Please reproduce all of the items below word for word.

_Click-target data:_
* * *
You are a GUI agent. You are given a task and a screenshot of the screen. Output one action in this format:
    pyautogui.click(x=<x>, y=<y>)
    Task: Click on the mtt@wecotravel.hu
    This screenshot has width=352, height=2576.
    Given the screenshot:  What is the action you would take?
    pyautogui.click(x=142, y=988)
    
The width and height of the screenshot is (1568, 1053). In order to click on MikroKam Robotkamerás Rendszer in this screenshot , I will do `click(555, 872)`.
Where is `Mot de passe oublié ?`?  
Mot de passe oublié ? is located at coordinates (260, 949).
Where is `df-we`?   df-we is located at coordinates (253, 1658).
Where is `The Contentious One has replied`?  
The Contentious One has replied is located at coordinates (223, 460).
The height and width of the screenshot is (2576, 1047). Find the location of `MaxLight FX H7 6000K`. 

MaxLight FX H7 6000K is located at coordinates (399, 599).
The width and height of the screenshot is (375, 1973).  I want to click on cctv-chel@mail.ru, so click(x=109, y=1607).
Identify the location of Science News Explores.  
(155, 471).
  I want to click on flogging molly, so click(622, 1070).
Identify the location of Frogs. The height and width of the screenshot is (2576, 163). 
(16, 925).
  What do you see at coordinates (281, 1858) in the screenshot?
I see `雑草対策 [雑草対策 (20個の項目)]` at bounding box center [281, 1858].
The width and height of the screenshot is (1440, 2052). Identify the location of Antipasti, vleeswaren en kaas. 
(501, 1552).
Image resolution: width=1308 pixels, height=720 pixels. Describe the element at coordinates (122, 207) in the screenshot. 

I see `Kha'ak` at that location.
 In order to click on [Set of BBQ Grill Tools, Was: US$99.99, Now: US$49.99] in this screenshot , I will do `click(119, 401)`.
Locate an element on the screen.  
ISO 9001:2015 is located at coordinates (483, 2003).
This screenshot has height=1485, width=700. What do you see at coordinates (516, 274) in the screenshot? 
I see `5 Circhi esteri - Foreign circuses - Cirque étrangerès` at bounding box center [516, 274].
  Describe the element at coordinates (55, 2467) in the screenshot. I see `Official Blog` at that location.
* * *
_SOLUTION BELOW:_
You are a GUI agent. You are given a task and a screenshot of the screen. Output one action in this format:
    pyautogui.click(x=<x>, y=<y>)
    Task: Click on the mtt@wecotravel.hu
    This screenshot has width=352, height=2576.
    Given the screenshot:  What is the action you would take?
    pyautogui.click(x=142, y=988)
    
The width and height of the screenshot is (1568, 1053). In order to click on MikroKam Robotkamerás Rendszer in this screenshot , I will do `click(555, 872)`.
Where is `Mot de passe oublié ?`?  
Mot de passe oublié ? is located at coordinates (260, 949).
Where is `df-we`?   df-we is located at coordinates (253, 1658).
Where is `The Contentious One has replied`?  
The Contentious One has replied is located at coordinates (223, 460).
The height and width of the screenshot is (2576, 1047). Find the location of `MaxLight FX H7 6000K`. 

MaxLight FX H7 6000K is located at coordinates (399, 599).
The width and height of the screenshot is (375, 1973).  I want to click on cctv-chel@mail.ru, so click(x=109, y=1607).
Identify the location of Science News Explores.  
(155, 471).
  I want to click on flogging molly, so click(622, 1070).
Identify the location of Frogs. The height and width of the screenshot is (2576, 163). 
(16, 925).
  What do you see at coordinates (281, 1858) in the screenshot?
I see `雑草対策 [雑草対策 (20個の項目)]` at bounding box center [281, 1858].
The width and height of the screenshot is (1440, 2052). Identify the location of Antipasti, vleeswaren en kaas. 
(501, 1552).
Image resolution: width=1308 pixels, height=720 pixels. Describe the element at coordinates (122, 207) in the screenshot. 

I see `Kha'ak` at that location.
 In order to click on [Set of BBQ Grill Tools, Was: US$99.99, Now: US$49.99] in this screenshot , I will do `click(119, 401)`.
Locate an element on the screen.  
ISO 9001:2015 is located at coordinates (483, 2003).
This screenshot has height=1485, width=700. What do you see at coordinates (516, 274) in the screenshot? 
I see `5 Circhi esteri - Foreign circuses - Cirque étrangerès` at bounding box center [516, 274].
  Describe the element at coordinates (55, 2467) in the screenshot. I see `Official Blog` at that location.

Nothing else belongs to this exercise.